Verso Venezia. Un'esibizione di amorosi sensi?
di Michele Anselmi


Alla fine, sbollita la sbornia resistenziale e rientrato lo sdegno dei registi democratici per "le mani di Berlusconi sulla Mostra del cinema", si sono messi tutti in fila. Com'è logico, e giusto, che sia. Alle sirene veneziane di Venezia è difficile sottrarsi. E così Moritz de Hadeln, il direttore venuto dal Nord, esattamente come i suoi predecessori di vario orientamento politico/culturale (da Rondi a Biraghi, da Pontecorvo a Barbera, passando per Laudadio), ha potuto con tutto l'agio necessario visionare una ventina di film italiani pronti per il festival. Alcuni li ha messi in concorso, altri nelle sezioni parallele, senza fare troppi torti, scegliendo con cura i giorni buoni, perché non si dicesse più che lui ce l'ha con il cinema italiano. Perfino Aurelio De Laurentiis, dopo avergli dichiarato guerra sui giornali, ha continuato a finanziare generosamente uno dei premi veneziani, e vedrete che il giorno dell'inaugurazione, il 29 agosto, in platea sarà tutta un'esibizione di amorosi sensi. Poi, magari, a Mostra chiusa, c'è chi si pentirà di esserci ricaduto e darà la colpa delle eventuali stroncature "al meccanismo stritolante", "alla stanchezza dei critici", "alla frenesia dei mass-media", "al film americano piazzato in contemporanea", ecc. Ogni volta è così. Qualcuno, raramente, ringrazia. Tanti, spesso, giurano "mai più", pur sapendo, in cuor loro, che il rischio fa parte del gioco. Parlo a ragion veduta, potrei dire per esperienza vissuta. Qualche anno fa Gillo Pontecorvo mi chiamò a far parte, in qualità di esperto, della commissione di selezione. Esperienza utile, formativa, perfino divertente, benché all'epoca, essendo la Biennale ancora inquadrata nel parastato, non retribuita. Tra giugno e luglio si vedevano centinaia di film, anche cinque al giorno, poi si discuteva, si litigava, si votava, consapevoli che alla fine l'errore ci sarebbe scappato.

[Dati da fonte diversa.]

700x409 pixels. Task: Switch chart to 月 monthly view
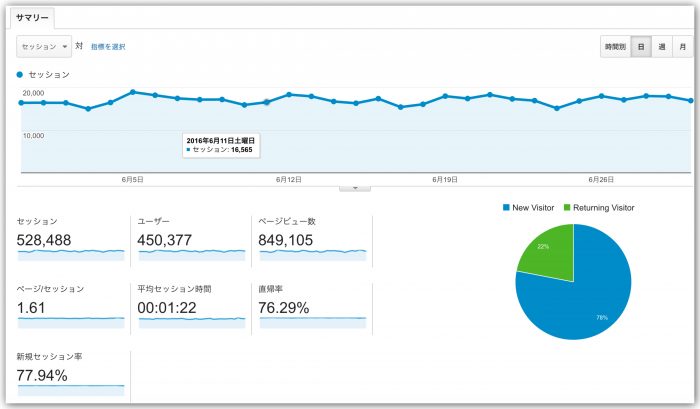[x=681, y=46]
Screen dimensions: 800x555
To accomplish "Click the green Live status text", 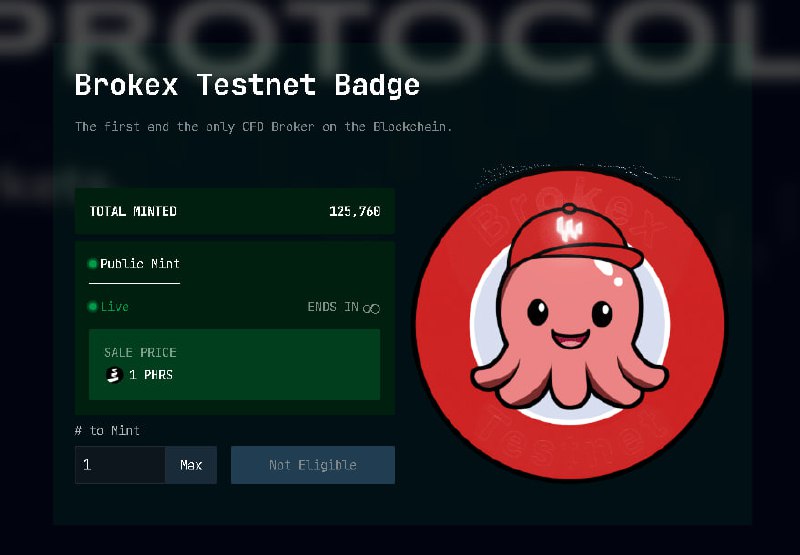I will 115,307.
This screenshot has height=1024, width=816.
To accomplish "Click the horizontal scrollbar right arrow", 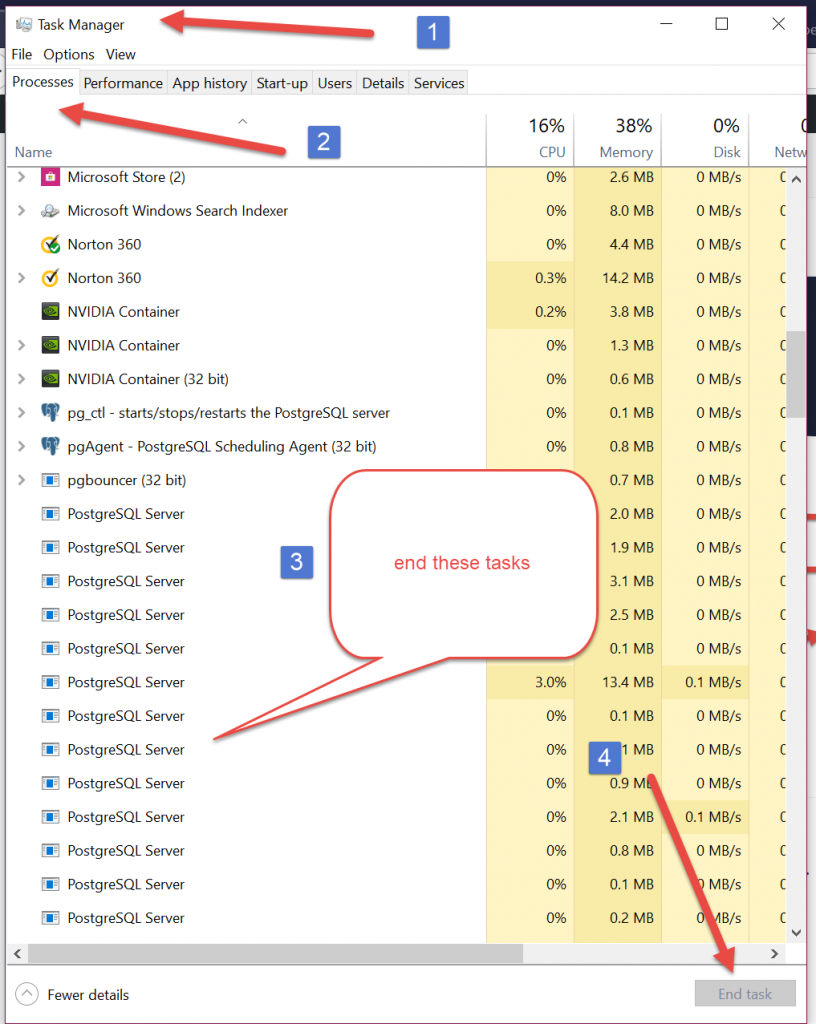I will [774, 954].
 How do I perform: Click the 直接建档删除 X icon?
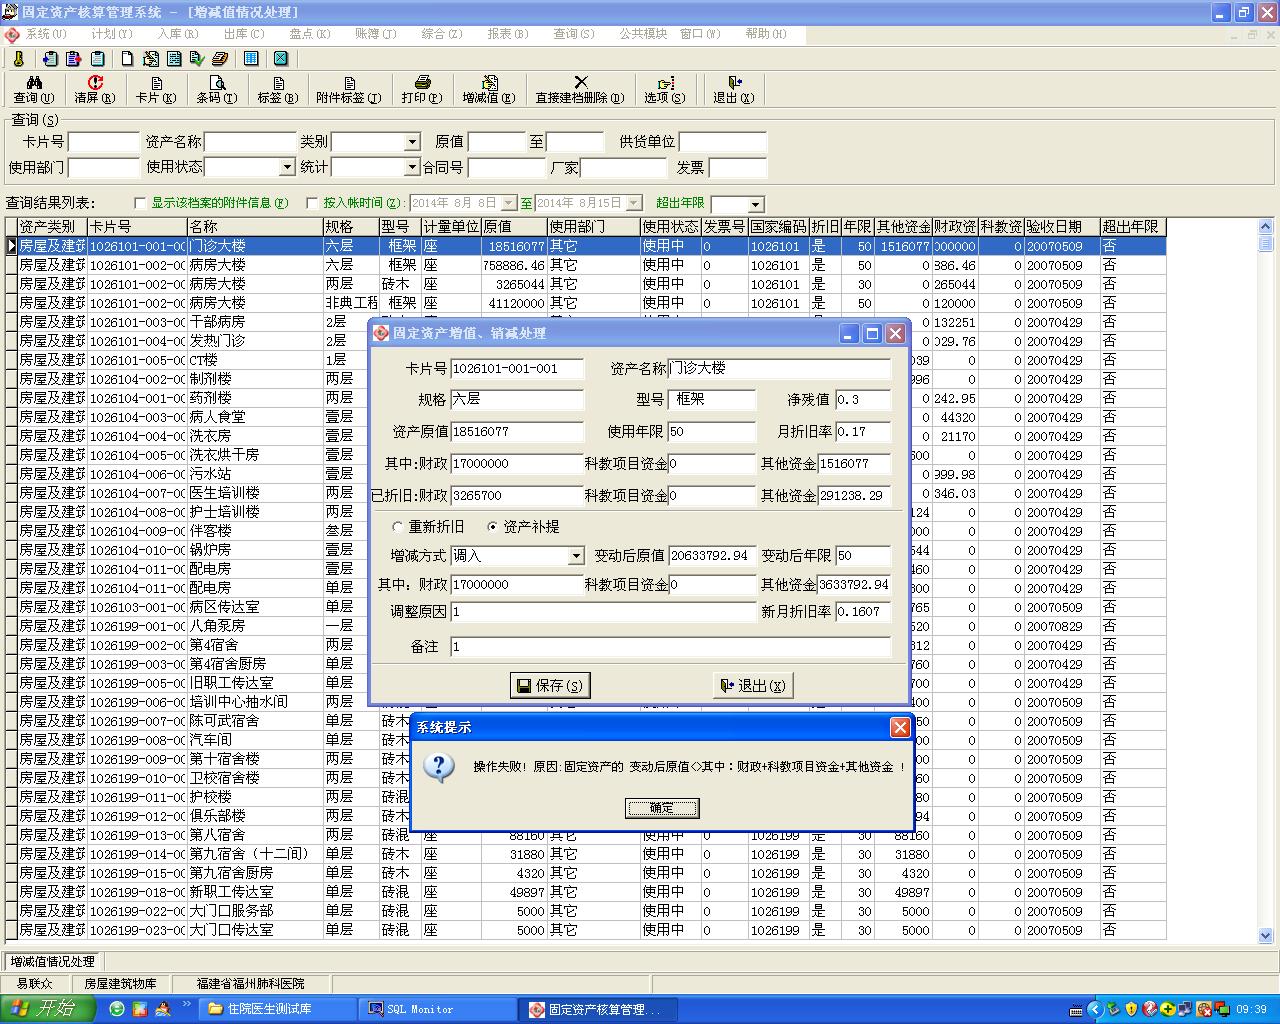[x=579, y=89]
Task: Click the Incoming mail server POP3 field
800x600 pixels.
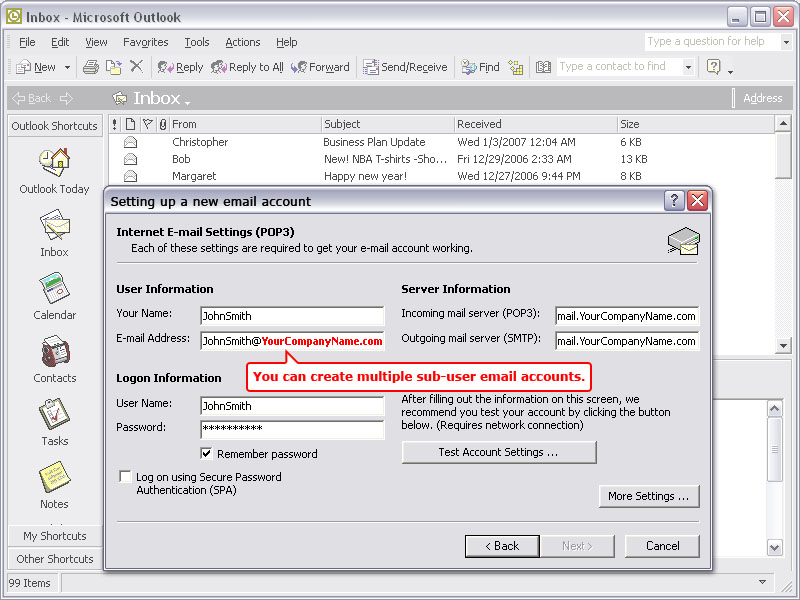Action: 626,316
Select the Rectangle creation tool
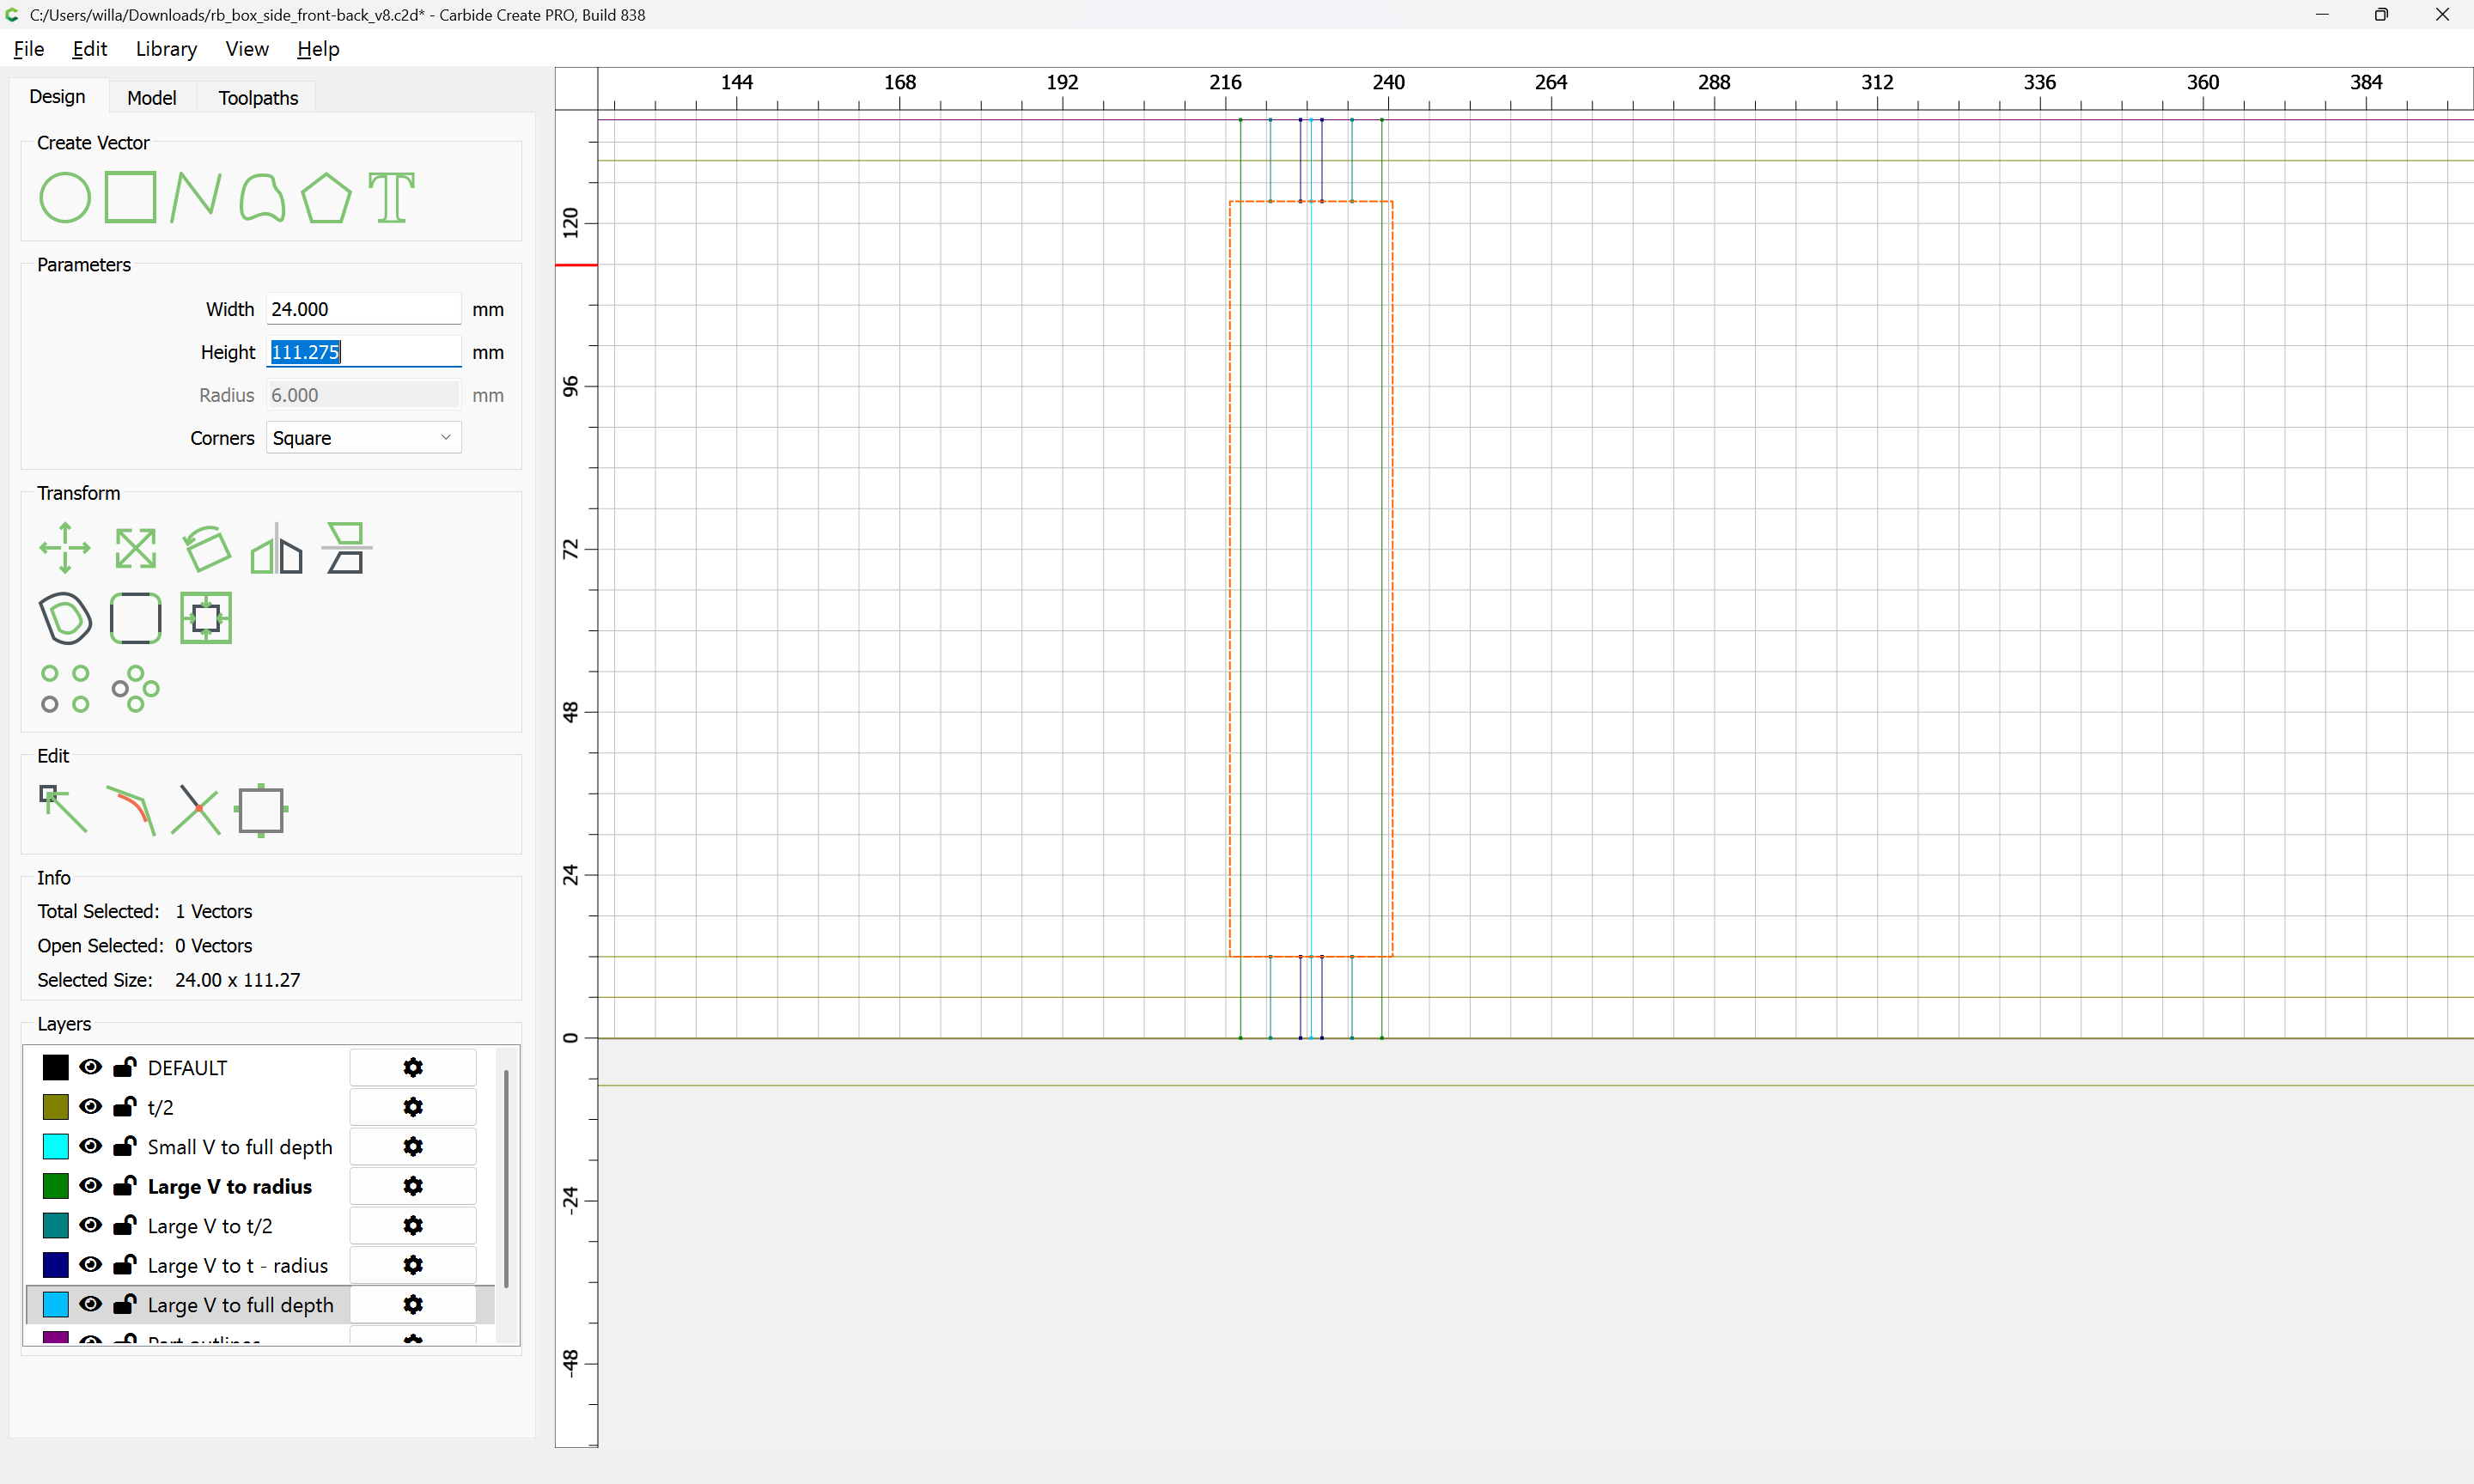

Mettere a punto il palinsesto di un festival internazionale, infatti, non è impresa facile. Ti tiri addosso rancori, maldicenze, sospetti. Ricordo che Goffredo Fofi ci accusò di aver fatto una Mostra "Rinascente-cecchigoriana", ovvero con l'estetica della Rinascente e i film di un Cecchi Gori allora potente; un bollettino quotidiano che si stampava durante i giorni del Festival ci paragonò a dei "berluscones", mettendo i nostri nomi sotto quella celebre fotografia che ritrae il Cavaliere e i suoi collaboratori più stretti intenti a fare jogging di prima mattina alle Bermuda. Ciprì e Maresco, infuriati per non essere entrati in concorso con Lo zio di Brooklyn, ci definirono vigliacchi o giù di lì; parimenti, la Betti sparò in conferenza stampa contro tutta la commissione "colpevole" di non aver piazzato in gara quel capolavoro assoluto che era, a suo modo di vedere, I magi randagi di Sergio Citti. Capita sempre così. Tutti esigono la selezione ufficiale, sicuri di meritarla. Poi però, se prospetti loro una collocazione diversa, purché all'interno della Mostra, se possibile in Sala Grande, il giorno in cui non passa Harrison Ford o Tom Cruise, alla fine accettano. Umano e ragionevole. Ogni tanto, però, vale la pena di puntare i piedi. Per includere, non solo per escludere.

Fu una fatica, ricordo bene, convincere Pontecorvo a piazzare in concorso Il toro di Carlo Mazzacurati: non lo voleva proprio, per via di Diego Abatantuono, e invece la giuria si innamorò di Citran e gli assegnò pure la Coppa Volpi. Doppia fatica fu convincere Giuseppe Tornatore, scottato a Cannes l'anno prima, a gareggiare con L'uomo delle stelle: e anche lì fiorì un premio. Per dire, insomma, che una buona Mostra non è solo la risultante dei singoli film. Bisogna saper intrecciare gli argomenti, accoppiare bene i titoli, inventare un possibile percorso estetico: a patto, si intende, di non abbassare paurosamente la media per timore di dire qualche no. Agli amici e ai rompipalle.